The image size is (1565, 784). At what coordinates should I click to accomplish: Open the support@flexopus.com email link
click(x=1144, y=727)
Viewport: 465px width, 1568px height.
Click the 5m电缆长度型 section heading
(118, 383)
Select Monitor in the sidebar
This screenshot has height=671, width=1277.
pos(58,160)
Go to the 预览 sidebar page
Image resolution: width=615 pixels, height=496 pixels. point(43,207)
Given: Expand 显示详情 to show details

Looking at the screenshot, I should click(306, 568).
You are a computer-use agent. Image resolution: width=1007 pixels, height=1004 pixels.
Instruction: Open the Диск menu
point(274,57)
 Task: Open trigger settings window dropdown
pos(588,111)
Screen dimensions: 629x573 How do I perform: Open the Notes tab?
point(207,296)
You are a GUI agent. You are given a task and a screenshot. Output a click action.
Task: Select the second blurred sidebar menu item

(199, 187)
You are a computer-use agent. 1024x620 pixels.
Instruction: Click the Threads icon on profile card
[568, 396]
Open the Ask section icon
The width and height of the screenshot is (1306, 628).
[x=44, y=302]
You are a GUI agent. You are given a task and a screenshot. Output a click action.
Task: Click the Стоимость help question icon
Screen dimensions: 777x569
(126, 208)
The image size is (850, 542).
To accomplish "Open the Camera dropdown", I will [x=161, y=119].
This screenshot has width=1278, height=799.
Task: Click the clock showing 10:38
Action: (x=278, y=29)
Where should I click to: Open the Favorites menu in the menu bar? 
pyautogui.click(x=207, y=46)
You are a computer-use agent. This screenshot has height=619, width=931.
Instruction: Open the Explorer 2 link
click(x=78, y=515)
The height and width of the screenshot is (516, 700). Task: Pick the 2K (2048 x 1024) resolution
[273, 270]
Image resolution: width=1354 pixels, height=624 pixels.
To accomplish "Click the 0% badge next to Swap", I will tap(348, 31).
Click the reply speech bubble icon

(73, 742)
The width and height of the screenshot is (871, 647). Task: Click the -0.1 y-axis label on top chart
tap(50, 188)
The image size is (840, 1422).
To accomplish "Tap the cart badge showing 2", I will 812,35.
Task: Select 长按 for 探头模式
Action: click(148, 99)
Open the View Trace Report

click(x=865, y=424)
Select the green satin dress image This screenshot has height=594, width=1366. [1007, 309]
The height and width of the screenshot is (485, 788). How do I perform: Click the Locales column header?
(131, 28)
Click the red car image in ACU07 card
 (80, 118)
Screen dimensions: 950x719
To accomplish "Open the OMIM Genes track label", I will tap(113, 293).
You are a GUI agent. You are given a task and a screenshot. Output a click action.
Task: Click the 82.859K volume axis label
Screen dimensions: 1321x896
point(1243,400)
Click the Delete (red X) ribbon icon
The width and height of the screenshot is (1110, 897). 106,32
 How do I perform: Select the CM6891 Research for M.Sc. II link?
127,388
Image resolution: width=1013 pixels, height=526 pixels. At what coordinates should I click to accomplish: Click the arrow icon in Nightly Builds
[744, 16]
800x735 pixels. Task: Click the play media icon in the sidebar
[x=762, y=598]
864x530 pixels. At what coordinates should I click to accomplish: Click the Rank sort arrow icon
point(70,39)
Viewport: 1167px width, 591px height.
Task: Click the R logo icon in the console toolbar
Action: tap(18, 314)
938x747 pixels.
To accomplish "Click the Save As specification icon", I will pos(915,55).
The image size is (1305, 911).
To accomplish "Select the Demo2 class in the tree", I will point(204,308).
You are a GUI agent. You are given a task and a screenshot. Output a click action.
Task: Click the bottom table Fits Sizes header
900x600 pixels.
• • •
What you should do: Return the data exactly. Include every record.

Exercise output:
The image size is (1565, 784). At what coordinates should I click to accomplish: Open the support@flexopus.com email link
click(x=1144, y=727)
Viewport: 465px width, 1568px height.
Click the 5m电缆长度型 section heading
(118, 383)
Select Monitor in the sidebar
This screenshot has height=671, width=1277.
pos(58,160)
Go to the 预览 sidebar page
Image resolution: width=615 pixels, height=496 pixels. point(43,207)
Given: Expand 显示详情 to show details

Looking at the screenshot, I should click(306, 568).
You are a computer-use agent. Image resolution: width=1007 pixels, height=1004 pixels.
Instruction: Open the Диск menu
point(274,57)
 Task: Open trigger settings window dropdown
pos(588,111)
Screen dimensions: 629x573 How do I perform: Open the Notes tab?
point(207,296)
You are a GUI agent. You are given a task and a screenshot. Output a click action.
Task: Select the second blurred sidebar menu item

(199, 187)
You are a computer-use agent. 1024x620 pixels.
Instruction: Click the Threads icon on profile card
[568, 396]
Open the Ask section icon
The width and height of the screenshot is (1306, 628).
[x=44, y=302]
You are a GUI agent. You are given a task and a screenshot. Output a click action.
Task: Click the Стоимость help question icon
Screen dimensions: 777x569
(126, 208)
The image size is (850, 542).
To accomplish "Open the Camera dropdown", I will [x=161, y=119].
This screenshot has width=1278, height=799.
Task: Click the clock showing 10:38
Action: (x=278, y=29)
Where should I click to: Open the Favorites menu in the menu bar? 
pyautogui.click(x=207, y=46)
You are a computer-use agent. This screenshot has height=619, width=931.
Instruction: Open the Explorer 2 link
click(x=78, y=515)
The height and width of the screenshot is (516, 700). Task: Pick the 2K (2048 x 1024) resolution
[273, 270]
Image resolution: width=1354 pixels, height=624 pixels.
To accomplish "Click the 0% badge next to Swap", I will tap(348, 31).
Click the reply speech bubble icon

(73, 742)
The width and height of the screenshot is (871, 647). Task: Click the -0.1 y-axis label on top chart
tap(50, 188)
The image size is (840, 1422).
To accomplish "Tap the cart badge showing 2", I will 812,35.
Task: Select 长按 for 探头模式
Action: click(148, 99)
Open the View Trace Report

click(x=865, y=424)
Select the green satin dress image This screenshot has height=594, width=1366. [1007, 309]
The height and width of the screenshot is (485, 788). How do I perform: Click the Locales column header?
(131, 28)
Click the red car image in ACU07 card
 (80, 118)
Screen dimensions: 950x719
To accomplish "Open the OMIM Genes track label", I will tap(113, 293).
You are a GUI agent. You are given a task and a screenshot. Output a click action.
Task: Click the 82.859K volume axis label
Screen dimensions: 1321x896
point(1243,400)
Click the Delete (red X) ribbon icon
The width and height of the screenshot is (1110, 897). 106,32
 How do I perform: Select the CM6891 Research for M.Sc. II link?
127,388
Image resolution: width=1013 pixels, height=526 pixels. At what coordinates should I click to accomplish: Click the arrow icon in Nightly Builds
[744, 16]
800x735 pixels. Task: Click the play media icon in the sidebar
[x=762, y=598]
864x530 pixels. At what coordinates should I click to accomplish: Click the Rank sort arrow icon
point(70,39)
Viewport: 1167px width, 591px height.
Task: Click the R logo icon in the console toolbar
Action: tap(18, 314)
938x747 pixels.
To accomplish "Click the Save As specification icon", I will pos(915,55).
The image size is (1305, 911).
To accomplish "Select the Demo2 class in the tree", I will point(204,308).
You are a GUI agent. You are given a task and a screenshot. Output a click action.
Task: Click the bottom table Fits Sizes header
900x600 pixels.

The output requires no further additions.